**PERMINTAAN:**
Kutip setiap baris materi di bawah yang memuat kata "Select". Perhatikan huruf besar dan kecil.

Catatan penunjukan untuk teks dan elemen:
----

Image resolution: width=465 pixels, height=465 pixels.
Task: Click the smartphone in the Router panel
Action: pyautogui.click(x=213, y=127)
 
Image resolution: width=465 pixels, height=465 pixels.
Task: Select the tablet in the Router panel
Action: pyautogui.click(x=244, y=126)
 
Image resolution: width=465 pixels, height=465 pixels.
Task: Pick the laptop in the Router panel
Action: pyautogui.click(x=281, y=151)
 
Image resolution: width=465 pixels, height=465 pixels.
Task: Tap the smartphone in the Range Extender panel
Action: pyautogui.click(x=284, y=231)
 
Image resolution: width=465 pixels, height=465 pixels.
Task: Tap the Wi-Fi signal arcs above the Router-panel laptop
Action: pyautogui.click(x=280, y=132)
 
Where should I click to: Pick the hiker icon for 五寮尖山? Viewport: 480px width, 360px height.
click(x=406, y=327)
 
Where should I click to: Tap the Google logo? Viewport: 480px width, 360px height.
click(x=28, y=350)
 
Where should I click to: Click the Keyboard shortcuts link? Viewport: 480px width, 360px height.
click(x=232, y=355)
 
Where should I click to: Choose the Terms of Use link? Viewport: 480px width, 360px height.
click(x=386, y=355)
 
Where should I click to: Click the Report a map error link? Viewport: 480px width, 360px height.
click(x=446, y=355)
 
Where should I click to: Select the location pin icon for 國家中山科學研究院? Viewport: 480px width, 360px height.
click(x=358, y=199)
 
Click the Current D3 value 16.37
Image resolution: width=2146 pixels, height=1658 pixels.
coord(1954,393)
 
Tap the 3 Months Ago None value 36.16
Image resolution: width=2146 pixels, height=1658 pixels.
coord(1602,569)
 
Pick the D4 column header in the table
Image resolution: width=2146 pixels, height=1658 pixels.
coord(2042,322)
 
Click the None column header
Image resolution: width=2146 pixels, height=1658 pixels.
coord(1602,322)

----

**HASIL LATIHAN:**
Task: Select the tablet in the Router panel
Where should I click to: Select the location pin icon for 國家中山科學研究院? Viewport: 480px width, 360px height.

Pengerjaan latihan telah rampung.